= List of companies transferred to Conrail =

The Consolidated Rail Corporation (Conrail) was formed on April 1, 1976 not by a standard merger, but as a new government corporation that took over only designated lines and other rail-related assets from the existing bankrupt companies. Seven major companies were included:
- Penn Central Transportation Company (PC), successor to the New York Central Railroad (NYC), New York, New Haven and Hartford Railroad (NH), and Pennsylvania Railroad (PRR)
- Erie Lackawanna Railway (EL), successor to the Delaware, Lackawanna and Western Railroad (DL&W) and Erie Railroad (Erie)
- Ann Arbor Railroad (AA), controlled by Penn Central
- Central Railroad of New Jersey (CNJ)
- Lehigh and Hudson River Railway (L&HR)
- Lehigh Valley Railroad (LV), controlled by Penn Central
- Reading Company (RDG)
So were most railroads that had been leased or controlled by them, sometimes jointly.

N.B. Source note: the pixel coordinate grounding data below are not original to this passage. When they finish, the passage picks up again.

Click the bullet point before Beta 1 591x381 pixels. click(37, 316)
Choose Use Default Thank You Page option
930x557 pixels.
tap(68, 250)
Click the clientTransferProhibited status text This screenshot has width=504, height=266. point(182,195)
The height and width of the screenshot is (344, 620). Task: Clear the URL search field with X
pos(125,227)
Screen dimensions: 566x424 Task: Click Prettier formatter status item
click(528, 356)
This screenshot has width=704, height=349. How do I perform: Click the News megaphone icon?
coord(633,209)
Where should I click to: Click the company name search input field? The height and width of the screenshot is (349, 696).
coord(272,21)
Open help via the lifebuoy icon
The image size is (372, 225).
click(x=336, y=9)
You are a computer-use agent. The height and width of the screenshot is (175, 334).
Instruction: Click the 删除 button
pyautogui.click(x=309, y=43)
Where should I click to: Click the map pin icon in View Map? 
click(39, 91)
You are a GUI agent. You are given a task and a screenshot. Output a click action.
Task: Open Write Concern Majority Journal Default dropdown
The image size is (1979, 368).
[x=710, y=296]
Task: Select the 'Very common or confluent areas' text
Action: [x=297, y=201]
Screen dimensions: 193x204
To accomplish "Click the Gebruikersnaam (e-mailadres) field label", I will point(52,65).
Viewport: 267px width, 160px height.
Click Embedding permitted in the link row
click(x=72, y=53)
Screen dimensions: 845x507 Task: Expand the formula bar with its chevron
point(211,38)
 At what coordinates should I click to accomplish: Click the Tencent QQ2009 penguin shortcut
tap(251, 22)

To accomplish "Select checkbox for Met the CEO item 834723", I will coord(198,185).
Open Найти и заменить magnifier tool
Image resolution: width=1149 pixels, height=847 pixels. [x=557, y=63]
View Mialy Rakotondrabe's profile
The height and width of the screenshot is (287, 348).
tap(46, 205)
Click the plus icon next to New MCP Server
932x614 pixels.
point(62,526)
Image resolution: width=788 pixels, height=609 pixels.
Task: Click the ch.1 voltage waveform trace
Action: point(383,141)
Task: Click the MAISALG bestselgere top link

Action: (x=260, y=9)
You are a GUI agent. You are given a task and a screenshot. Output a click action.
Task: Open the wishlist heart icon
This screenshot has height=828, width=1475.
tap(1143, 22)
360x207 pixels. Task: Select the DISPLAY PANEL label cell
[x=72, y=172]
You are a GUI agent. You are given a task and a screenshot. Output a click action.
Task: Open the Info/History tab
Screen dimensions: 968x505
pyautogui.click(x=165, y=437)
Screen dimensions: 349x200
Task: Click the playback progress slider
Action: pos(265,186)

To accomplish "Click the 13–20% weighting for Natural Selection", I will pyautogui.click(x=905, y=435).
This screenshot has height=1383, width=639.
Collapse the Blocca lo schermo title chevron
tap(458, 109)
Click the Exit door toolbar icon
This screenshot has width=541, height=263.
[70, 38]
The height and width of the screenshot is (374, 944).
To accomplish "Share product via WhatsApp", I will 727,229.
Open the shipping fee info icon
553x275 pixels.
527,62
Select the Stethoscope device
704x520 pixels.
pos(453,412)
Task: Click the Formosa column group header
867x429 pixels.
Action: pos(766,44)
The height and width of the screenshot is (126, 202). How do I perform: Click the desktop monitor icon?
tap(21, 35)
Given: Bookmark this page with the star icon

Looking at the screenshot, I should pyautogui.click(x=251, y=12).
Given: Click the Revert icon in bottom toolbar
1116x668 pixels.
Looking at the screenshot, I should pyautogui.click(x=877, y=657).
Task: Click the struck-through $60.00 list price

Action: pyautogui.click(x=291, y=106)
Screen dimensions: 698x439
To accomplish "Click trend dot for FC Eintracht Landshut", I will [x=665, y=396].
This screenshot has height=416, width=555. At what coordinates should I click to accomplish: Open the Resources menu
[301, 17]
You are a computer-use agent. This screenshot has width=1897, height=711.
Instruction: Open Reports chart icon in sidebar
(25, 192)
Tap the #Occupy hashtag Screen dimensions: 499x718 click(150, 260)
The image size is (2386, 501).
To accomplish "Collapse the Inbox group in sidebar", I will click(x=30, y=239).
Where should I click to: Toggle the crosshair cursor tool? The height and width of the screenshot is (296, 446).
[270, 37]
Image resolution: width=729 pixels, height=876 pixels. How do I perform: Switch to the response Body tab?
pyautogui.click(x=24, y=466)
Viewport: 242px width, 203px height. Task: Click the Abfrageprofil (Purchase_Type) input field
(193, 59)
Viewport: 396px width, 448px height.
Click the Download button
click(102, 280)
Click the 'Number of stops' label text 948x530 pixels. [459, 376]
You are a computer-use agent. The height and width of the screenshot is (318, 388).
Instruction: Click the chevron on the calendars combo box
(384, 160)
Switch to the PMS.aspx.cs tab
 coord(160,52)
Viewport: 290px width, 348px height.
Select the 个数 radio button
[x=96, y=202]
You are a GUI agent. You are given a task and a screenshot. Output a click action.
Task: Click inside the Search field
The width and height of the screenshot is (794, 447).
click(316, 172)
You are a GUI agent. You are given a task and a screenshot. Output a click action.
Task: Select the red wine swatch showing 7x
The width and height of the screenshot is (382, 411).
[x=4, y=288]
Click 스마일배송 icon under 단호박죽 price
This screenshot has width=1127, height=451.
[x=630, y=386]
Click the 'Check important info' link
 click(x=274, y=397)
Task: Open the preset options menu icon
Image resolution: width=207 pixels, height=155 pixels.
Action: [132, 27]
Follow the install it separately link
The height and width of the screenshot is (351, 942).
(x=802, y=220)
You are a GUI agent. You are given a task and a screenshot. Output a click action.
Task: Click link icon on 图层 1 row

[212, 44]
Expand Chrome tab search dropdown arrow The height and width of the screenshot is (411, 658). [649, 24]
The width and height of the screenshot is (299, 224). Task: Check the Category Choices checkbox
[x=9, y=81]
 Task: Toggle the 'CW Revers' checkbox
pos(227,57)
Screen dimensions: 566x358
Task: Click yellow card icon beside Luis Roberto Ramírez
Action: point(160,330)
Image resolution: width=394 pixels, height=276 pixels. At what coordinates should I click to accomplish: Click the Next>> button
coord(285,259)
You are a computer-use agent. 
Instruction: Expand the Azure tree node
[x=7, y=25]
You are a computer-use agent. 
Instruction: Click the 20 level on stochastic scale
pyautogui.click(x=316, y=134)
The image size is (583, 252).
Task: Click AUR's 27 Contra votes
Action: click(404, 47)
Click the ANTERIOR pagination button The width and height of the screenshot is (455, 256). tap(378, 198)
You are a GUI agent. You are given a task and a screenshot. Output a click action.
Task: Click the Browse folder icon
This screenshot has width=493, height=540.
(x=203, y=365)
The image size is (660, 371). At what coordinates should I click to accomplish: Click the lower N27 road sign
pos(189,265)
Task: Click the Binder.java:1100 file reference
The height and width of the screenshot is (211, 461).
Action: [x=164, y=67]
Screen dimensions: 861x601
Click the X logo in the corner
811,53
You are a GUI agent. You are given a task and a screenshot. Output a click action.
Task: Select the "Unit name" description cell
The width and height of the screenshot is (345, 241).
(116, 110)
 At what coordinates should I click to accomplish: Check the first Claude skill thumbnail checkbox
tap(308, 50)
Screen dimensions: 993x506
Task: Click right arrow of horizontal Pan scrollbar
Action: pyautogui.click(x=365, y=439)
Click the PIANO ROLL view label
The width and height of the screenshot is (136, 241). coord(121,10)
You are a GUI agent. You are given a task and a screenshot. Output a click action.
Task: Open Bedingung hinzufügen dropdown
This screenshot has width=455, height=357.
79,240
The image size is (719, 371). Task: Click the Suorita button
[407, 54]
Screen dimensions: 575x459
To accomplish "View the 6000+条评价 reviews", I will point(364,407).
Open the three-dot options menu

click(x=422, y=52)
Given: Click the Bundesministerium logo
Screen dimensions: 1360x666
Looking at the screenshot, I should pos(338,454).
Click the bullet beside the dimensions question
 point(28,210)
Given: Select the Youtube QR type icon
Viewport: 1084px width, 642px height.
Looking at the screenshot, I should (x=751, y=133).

Conrail maintained existing leases of the small Amsterdam, Chuctanunda and Northern Railroad (PC-NYC) and Central Railroad of Indianapolis (PC-NYC), as well as the Lehigh and Susquehanna Railroad (LV), owned by the non-railroad Lehigh Coal and Navigation Company. In addition, Conrail acquired long-term leases on several Canadian properties (all PC-NYC): the St. Lawrence and Adirondack Railway, the Canada Southern Railway, and its subsidiaries Detroit River Tunnel Company and Niagara River Bridge Company. All of these Canadian companies but the St. Lawrence and Adirondack were given up in 1985. None of the property of the New York and Harlem Railroad was transferred to Conrail, but a portion was operated under contract as a light-density line.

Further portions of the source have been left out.